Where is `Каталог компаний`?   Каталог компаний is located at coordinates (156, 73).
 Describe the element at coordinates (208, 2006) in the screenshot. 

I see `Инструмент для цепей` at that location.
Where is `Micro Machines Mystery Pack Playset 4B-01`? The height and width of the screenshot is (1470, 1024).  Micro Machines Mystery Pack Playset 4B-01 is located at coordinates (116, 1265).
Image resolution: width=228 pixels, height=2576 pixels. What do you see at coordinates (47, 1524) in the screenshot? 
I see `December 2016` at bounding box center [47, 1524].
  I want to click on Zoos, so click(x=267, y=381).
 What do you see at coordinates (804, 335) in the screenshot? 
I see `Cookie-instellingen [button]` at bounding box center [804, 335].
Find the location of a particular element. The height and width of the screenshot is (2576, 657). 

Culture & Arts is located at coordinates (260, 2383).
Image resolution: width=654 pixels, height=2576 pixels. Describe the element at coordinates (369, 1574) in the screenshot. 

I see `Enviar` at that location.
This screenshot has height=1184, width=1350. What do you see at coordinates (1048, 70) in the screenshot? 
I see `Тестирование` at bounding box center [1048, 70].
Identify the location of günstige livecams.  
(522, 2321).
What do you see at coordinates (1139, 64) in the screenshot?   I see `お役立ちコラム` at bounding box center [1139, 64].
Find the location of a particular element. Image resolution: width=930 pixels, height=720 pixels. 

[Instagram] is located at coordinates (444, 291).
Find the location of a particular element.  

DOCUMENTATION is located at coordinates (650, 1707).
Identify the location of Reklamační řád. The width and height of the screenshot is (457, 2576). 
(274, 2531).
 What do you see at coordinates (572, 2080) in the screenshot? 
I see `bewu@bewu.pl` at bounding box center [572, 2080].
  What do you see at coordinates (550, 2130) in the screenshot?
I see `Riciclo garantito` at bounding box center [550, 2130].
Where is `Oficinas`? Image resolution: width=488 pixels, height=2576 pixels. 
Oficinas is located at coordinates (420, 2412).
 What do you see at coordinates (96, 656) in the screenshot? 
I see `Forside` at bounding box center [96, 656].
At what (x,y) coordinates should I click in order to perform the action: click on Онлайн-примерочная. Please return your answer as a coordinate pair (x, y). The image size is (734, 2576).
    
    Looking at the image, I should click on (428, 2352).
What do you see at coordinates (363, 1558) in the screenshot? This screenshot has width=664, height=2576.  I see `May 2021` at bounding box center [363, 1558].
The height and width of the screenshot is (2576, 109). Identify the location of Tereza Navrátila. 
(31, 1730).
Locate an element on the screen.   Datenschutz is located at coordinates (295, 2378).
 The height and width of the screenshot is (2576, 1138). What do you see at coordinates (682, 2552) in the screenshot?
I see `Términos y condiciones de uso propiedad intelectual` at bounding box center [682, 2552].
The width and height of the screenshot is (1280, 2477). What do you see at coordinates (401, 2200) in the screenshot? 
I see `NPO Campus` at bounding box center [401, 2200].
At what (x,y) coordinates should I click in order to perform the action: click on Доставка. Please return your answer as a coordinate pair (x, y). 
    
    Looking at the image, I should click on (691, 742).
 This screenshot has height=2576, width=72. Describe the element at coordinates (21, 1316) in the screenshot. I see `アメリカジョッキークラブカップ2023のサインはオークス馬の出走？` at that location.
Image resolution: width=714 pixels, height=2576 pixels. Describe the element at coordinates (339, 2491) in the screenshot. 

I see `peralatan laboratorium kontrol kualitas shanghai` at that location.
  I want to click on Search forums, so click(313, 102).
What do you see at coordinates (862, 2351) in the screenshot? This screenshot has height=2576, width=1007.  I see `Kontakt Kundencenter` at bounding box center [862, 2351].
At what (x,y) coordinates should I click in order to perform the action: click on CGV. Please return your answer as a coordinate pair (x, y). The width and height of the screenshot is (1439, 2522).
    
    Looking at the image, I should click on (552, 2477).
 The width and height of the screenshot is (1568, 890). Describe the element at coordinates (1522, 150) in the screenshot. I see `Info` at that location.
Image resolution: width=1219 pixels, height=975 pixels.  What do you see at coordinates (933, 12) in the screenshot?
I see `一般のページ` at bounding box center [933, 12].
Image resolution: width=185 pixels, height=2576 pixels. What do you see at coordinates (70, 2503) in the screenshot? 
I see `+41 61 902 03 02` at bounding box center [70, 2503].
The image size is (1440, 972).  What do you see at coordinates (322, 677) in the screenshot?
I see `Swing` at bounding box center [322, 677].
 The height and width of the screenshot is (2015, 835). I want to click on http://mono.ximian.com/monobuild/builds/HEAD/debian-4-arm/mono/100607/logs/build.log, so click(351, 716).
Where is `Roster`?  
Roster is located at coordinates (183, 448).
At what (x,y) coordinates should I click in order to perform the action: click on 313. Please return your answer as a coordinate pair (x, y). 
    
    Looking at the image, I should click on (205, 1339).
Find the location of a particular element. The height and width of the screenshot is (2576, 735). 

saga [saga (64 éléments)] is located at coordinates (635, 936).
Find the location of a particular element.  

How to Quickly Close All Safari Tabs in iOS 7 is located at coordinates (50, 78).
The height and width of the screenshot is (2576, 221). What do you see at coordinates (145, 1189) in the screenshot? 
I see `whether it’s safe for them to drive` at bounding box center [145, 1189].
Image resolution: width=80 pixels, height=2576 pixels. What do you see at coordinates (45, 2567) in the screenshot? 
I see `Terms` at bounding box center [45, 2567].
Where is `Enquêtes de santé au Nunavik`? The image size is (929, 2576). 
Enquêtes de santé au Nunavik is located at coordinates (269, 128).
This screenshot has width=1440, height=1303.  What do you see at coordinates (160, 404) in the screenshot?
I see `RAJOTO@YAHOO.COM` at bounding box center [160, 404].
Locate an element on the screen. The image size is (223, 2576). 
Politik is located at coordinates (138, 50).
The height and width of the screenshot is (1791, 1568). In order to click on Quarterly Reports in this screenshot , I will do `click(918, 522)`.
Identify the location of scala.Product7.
----
WRITTEN INSTRUCTION: Copy every row above word for word, with nothing changed.

IN RESPONSE:
Where is `Каталог компаний`?   Каталог компаний is located at coordinates (156, 73).
 Describe the element at coordinates (208, 2006) in the screenshot. 

I see `Инструмент для цепей` at that location.
Where is `Micro Machines Mystery Pack Playset 4B-01`? The height and width of the screenshot is (1470, 1024).  Micro Machines Mystery Pack Playset 4B-01 is located at coordinates (116, 1265).
Image resolution: width=228 pixels, height=2576 pixels. What do you see at coordinates (47, 1524) in the screenshot? 
I see `December 2016` at bounding box center [47, 1524].
  I want to click on Zoos, so click(x=267, y=381).
 What do you see at coordinates (804, 335) in the screenshot? 
I see `Cookie-instellingen [button]` at bounding box center [804, 335].
Find the location of a particular element. The height and width of the screenshot is (2576, 657). 

Culture & Arts is located at coordinates (260, 2383).
Image resolution: width=654 pixels, height=2576 pixels. Describe the element at coordinates (369, 1574) in the screenshot. 

I see `Enviar` at that location.
This screenshot has height=1184, width=1350. What do you see at coordinates (1048, 70) in the screenshot? 
I see `Тестирование` at bounding box center [1048, 70].
Identify the location of günstige livecams.  
(522, 2321).
What do you see at coordinates (1139, 64) in the screenshot?   I see `お役立ちコラム` at bounding box center [1139, 64].
Find the location of a particular element. Image resolution: width=930 pixels, height=720 pixels. 

[Instagram] is located at coordinates (444, 291).
Find the location of a particular element.  

DOCUMENTATION is located at coordinates (650, 1707).
Identify the location of Reklamační řád. The width and height of the screenshot is (457, 2576). 
(274, 2531).
 What do you see at coordinates (572, 2080) in the screenshot? 
I see `bewu@bewu.pl` at bounding box center [572, 2080].
  What do you see at coordinates (550, 2130) in the screenshot?
I see `Riciclo garantito` at bounding box center [550, 2130].
Where is `Oficinas`? Image resolution: width=488 pixels, height=2576 pixels. 
Oficinas is located at coordinates (420, 2412).
 What do you see at coordinates (96, 656) in the screenshot? 
I see `Forside` at bounding box center [96, 656].
At what (x,y) coordinates should I click in order to perform the action: click on Онлайн-примерочная. Please return your answer as a coordinate pair (x, y). The image size is (734, 2576).
    
    Looking at the image, I should click on (428, 2352).
What do you see at coordinates (363, 1558) in the screenshot? This screenshot has width=664, height=2576.  I see `May 2021` at bounding box center [363, 1558].
The height and width of the screenshot is (2576, 109). Identify the location of Tereza Navrátila. 
(31, 1730).
Locate an element on the screen.   Datenschutz is located at coordinates (295, 2378).
 The height and width of the screenshot is (2576, 1138). What do you see at coordinates (682, 2552) in the screenshot?
I see `Términos y condiciones de uso propiedad intelectual` at bounding box center [682, 2552].
The width and height of the screenshot is (1280, 2477). What do you see at coordinates (401, 2200) in the screenshot? 
I see `NPO Campus` at bounding box center [401, 2200].
At what (x,y) coordinates should I click in order to perform the action: click on Доставка. Please return your answer as a coordinate pair (x, y). 
    
    Looking at the image, I should click on (691, 742).
 This screenshot has height=2576, width=72. Describe the element at coordinates (21, 1316) in the screenshot. I see `アメリカジョッキークラブカップ2023のサインはオークス馬の出走？` at that location.
Image resolution: width=714 pixels, height=2576 pixels. Describe the element at coordinates (339, 2491) in the screenshot. 

I see `peralatan laboratorium kontrol kualitas shanghai` at that location.
  I want to click on Search forums, so click(313, 102).
What do you see at coordinates (862, 2351) in the screenshot? This screenshot has height=2576, width=1007.  I see `Kontakt Kundencenter` at bounding box center [862, 2351].
At what (x,y) coordinates should I click in order to perform the action: click on CGV. Please return your answer as a coordinate pair (x, y). The width and height of the screenshot is (1439, 2522).
    
    Looking at the image, I should click on (552, 2477).
 The width and height of the screenshot is (1568, 890). Describe the element at coordinates (1522, 150) in the screenshot. I see `Info` at that location.
Image resolution: width=1219 pixels, height=975 pixels.  What do you see at coordinates (933, 12) in the screenshot?
I see `一般のページ` at bounding box center [933, 12].
Image resolution: width=185 pixels, height=2576 pixels. What do you see at coordinates (70, 2503) in the screenshot? 
I see `+41 61 902 03 02` at bounding box center [70, 2503].
The image size is (1440, 972).  What do you see at coordinates (322, 677) in the screenshot?
I see `Swing` at bounding box center [322, 677].
 The height and width of the screenshot is (2015, 835). I want to click on http://mono.ximian.com/monobuild/builds/HEAD/debian-4-arm/mono/100607/logs/build.log, so click(351, 716).
Where is `Roster`?  
Roster is located at coordinates (183, 448).
At what (x,y) coordinates should I click in order to perform the action: click on 313. Please return your answer as a coordinate pair (x, y). 
    
    Looking at the image, I should click on (205, 1339).
Find the location of a particular element. The height and width of the screenshot is (2576, 735). 

saga [saga (64 éléments)] is located at coordinates (635, 936).
Find the location of a particular element.  

How to Quickly Close All Safari Tabs in iOS 7 is located at coordinates (50, 78).
The height and width of the screenshot is (2576, 221). What do you see at coordinates (145, 1189) in the screenshot? 
I see `whether it’s safe for them to drive` at bounding box center [145, 1189].
Image resolution: width=80 pixels, height=2576 pixels. What do you see at coordinates (45, 2567) in the screenshot? 
I see `Terms` at bounding box center [45, 2567].
Where is `Enquêtes de santé au Nunavik`? The image size is (929, 2576). 
Enquêtes de santé au Nunavik is located at coordinates (269, 128).
This screenshot has width=1440, height=1303.  What do you see at coordinates (160, 404) in the screenshot?
I see `RAJOTO@YAHOO.COM` at bounding box center [160, 404].
Locate an element on the screen. The image size is (223, 2576). 
Politik is located at coordinates (138, 50).
The height and width of the screenshot is (1791, 1568). In order to click on Quarterly Reports in this screenshot , I will do `click(918, 522)`.
Identify the location of scala.Product7.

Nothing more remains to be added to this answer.